私は、ノーマネーと言い、バッグを開けて、衣類を見せた。
そして、必要かと、一枚を取り上げると、子供たち、六人ほどが、手を出す。
それが、また、激しいのである。

そこで、私は、二人のおとなしい女の子に、サイズの合う衣類を差し出した。
受け取る。
それから、騒がしい男の子たちに、差し出そうとするが、彼らは、バッグから、どんどんと、取り出すのである。

おかしい。
以前は、こうではなかった。

靴も、取り出して、自分に合わない大きさの物まで、取ろうとするので、ノーノーと、言うと、ブラザーがいると、言う。

そこで、すべの靴が無くなった。
もしや、と、私は、頭を遮る思いがした。

彼らは、これらを、売るかもしれないと・・・

だが、それは、それでよしとすると、考えた。それで、金になり、彼らが食べ物を得られるなら、それで、いいと。

支援物資は、まだ、他のバッグにある。
前回行った、スラムの人たちの分は、十分にあると。

漸く、ミャンマーのイミグレーションを通ることになった。
驚いた。
係員の対応が、変わった。
ようこそ、と、日本語で言う。

以前は、厳しい人たち、軍人たちが、いたのであるが、以前と全然、対応が違う。
民主化・・・の、成果・・・

更に、スピードも、早くなった。
一人、500バーツを支払い、パスポートを預けて、ミャンマーに出るのである。
その時も、泊まりますかと、尋ねてきた。

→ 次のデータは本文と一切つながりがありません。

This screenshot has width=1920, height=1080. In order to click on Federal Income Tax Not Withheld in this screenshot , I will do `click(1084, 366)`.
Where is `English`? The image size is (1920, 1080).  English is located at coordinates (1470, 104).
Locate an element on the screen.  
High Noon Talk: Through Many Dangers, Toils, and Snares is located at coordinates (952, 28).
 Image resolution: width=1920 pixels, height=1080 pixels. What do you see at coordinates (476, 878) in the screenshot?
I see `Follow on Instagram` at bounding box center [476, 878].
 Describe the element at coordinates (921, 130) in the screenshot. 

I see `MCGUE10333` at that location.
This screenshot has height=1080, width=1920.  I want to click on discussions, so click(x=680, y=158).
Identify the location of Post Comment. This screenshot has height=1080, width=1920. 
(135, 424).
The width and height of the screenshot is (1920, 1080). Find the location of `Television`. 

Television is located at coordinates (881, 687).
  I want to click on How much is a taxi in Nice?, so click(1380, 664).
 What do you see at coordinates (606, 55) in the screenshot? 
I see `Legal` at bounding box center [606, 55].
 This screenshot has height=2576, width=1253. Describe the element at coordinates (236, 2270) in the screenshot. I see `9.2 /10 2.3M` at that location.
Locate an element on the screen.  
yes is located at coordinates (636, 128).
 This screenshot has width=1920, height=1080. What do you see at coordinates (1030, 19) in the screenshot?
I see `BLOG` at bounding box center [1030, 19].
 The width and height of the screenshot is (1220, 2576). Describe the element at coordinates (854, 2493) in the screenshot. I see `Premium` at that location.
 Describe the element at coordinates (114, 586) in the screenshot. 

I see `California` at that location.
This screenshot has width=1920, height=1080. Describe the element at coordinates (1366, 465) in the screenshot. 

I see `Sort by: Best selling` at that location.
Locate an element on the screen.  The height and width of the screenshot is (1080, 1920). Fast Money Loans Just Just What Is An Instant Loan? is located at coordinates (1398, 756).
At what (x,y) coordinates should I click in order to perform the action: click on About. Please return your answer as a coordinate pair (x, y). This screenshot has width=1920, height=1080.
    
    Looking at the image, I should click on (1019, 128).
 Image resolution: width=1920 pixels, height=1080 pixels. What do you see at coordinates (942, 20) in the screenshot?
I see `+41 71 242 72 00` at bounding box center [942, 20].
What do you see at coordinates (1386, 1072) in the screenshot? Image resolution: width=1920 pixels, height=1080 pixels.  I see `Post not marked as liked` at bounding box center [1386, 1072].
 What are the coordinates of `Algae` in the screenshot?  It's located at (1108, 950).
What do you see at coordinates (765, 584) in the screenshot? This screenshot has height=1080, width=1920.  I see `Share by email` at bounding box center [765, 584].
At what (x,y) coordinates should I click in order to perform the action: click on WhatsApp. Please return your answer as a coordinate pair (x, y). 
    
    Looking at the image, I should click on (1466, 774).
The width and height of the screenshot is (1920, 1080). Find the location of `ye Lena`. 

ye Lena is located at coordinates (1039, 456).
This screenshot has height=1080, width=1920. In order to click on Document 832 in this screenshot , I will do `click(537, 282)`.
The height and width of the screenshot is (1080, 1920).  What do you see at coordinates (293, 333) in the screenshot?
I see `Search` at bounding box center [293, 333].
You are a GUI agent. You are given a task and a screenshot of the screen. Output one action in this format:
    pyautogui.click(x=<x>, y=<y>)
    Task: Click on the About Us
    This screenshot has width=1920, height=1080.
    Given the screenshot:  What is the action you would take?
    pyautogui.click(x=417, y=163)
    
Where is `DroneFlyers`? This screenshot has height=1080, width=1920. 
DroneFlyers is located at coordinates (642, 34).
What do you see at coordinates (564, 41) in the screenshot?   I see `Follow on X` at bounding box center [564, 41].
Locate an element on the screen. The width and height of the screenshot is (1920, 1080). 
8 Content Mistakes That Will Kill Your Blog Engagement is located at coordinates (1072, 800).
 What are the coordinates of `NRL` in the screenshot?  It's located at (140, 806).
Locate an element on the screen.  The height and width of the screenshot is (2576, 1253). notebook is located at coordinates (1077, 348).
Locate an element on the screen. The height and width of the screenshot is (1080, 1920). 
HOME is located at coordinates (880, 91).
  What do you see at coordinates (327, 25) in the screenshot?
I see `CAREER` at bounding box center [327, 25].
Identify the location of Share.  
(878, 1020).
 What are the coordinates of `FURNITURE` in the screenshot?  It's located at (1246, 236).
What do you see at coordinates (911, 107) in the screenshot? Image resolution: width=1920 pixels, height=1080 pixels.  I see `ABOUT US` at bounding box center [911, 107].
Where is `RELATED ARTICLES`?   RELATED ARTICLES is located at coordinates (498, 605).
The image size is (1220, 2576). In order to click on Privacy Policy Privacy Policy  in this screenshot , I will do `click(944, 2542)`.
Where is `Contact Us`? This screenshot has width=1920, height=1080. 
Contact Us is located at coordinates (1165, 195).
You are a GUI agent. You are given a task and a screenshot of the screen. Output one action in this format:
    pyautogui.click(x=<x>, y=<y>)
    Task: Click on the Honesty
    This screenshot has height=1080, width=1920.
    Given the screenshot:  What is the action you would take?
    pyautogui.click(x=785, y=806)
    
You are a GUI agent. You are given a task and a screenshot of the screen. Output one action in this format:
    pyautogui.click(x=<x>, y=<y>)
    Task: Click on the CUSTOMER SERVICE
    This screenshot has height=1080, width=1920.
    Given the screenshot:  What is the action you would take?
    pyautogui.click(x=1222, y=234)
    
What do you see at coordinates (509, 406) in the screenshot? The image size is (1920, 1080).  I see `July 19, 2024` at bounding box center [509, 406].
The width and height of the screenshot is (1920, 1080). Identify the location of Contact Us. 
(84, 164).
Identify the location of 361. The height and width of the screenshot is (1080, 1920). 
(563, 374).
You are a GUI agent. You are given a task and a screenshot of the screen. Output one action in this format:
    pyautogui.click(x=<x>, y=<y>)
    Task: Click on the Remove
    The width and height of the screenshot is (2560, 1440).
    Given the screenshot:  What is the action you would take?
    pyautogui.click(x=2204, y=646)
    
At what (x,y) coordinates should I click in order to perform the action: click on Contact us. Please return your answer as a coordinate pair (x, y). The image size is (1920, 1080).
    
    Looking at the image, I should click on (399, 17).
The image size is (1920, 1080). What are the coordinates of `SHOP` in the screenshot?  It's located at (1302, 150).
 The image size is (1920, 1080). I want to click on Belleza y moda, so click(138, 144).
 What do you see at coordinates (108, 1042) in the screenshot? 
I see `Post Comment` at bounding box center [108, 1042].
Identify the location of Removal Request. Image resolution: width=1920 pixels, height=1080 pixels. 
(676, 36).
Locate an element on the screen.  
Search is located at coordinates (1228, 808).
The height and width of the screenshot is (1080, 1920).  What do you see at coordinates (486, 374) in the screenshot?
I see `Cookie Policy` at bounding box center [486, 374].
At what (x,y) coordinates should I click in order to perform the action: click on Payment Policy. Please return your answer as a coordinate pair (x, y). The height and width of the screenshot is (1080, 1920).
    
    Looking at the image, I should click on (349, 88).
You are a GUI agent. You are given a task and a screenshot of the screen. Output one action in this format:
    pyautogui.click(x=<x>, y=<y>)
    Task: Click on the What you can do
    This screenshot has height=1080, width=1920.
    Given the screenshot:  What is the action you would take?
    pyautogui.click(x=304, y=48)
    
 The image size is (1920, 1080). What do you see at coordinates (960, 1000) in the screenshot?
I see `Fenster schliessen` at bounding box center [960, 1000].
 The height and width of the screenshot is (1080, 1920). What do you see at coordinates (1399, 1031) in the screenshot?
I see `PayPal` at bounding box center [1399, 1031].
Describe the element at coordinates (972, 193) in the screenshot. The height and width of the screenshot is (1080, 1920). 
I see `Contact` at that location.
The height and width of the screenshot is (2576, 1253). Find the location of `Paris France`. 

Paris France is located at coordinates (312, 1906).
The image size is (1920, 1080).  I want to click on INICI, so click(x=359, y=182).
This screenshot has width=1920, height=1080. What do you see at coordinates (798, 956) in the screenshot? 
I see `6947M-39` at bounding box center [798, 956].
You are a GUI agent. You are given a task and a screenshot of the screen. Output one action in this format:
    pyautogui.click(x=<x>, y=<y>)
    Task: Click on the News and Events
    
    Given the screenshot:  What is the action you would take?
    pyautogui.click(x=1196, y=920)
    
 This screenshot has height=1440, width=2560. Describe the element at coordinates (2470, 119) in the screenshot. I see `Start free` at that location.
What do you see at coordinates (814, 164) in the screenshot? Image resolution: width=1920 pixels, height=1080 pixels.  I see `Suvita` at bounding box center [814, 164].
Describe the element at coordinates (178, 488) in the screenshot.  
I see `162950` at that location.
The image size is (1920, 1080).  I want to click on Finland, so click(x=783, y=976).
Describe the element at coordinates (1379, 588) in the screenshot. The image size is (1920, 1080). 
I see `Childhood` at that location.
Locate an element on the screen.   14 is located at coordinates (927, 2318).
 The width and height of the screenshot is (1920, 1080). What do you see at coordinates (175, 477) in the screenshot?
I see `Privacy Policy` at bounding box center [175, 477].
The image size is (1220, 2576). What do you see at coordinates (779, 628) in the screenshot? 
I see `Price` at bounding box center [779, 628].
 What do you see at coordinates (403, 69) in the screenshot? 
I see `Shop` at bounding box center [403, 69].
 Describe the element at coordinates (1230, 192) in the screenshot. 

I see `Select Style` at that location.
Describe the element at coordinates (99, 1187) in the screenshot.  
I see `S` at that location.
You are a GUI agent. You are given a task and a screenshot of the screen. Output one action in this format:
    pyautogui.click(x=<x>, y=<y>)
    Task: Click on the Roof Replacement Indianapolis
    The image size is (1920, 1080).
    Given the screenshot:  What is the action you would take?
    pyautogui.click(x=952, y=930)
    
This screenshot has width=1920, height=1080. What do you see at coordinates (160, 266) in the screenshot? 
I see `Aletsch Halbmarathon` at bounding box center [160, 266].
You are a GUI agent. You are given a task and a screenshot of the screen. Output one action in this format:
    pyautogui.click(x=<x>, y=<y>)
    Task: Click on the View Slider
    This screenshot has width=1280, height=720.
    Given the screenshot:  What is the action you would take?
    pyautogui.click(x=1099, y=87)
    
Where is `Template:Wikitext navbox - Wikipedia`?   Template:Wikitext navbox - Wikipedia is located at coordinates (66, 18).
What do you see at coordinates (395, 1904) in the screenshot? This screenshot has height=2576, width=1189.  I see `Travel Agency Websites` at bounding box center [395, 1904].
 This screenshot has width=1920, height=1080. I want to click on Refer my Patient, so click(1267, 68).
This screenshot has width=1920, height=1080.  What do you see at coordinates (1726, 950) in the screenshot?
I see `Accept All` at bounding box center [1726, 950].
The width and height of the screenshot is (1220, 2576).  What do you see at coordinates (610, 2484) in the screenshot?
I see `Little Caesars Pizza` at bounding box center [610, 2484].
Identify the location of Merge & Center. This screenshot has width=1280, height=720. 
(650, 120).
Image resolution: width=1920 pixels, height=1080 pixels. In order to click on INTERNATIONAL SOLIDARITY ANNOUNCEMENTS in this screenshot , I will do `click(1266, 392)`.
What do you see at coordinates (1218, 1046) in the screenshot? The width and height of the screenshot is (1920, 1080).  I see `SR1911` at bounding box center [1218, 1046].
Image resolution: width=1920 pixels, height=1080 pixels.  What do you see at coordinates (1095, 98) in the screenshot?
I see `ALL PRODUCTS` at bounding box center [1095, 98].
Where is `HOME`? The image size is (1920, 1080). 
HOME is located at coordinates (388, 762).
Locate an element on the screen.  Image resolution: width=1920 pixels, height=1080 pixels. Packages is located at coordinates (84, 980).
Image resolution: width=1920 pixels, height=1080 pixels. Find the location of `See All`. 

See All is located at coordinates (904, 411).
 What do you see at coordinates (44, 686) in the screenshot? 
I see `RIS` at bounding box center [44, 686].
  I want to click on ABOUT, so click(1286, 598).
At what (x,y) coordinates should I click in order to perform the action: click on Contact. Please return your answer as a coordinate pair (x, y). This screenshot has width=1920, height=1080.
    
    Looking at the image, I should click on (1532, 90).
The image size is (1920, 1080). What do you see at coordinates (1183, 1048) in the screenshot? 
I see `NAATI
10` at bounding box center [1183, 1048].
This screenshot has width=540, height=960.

日本語である。

そんなことも、以前は、なかったのである。

ミャンマー側に入ると、一斉に、トゥクトゥクのおじさんたちが、声を掛けてくる。
観光案内である。

私たちは、ノーを繰り返して、兎に角、その場から、逃れた。
また、日本語が上手い男が近づいて来て、話し掛けるが、そういう奴が一番危ないのである。

コータが、英語で、一言、あんたは、必要ではないと、言うと、さっと踵を返して、戻っていった。

取り合えず、国境の場所から離れた食堂に入り、コーラーを注文して、一息ついた。

町並みは、変わっていない。
ただ、国境付近は、人で溢れていた。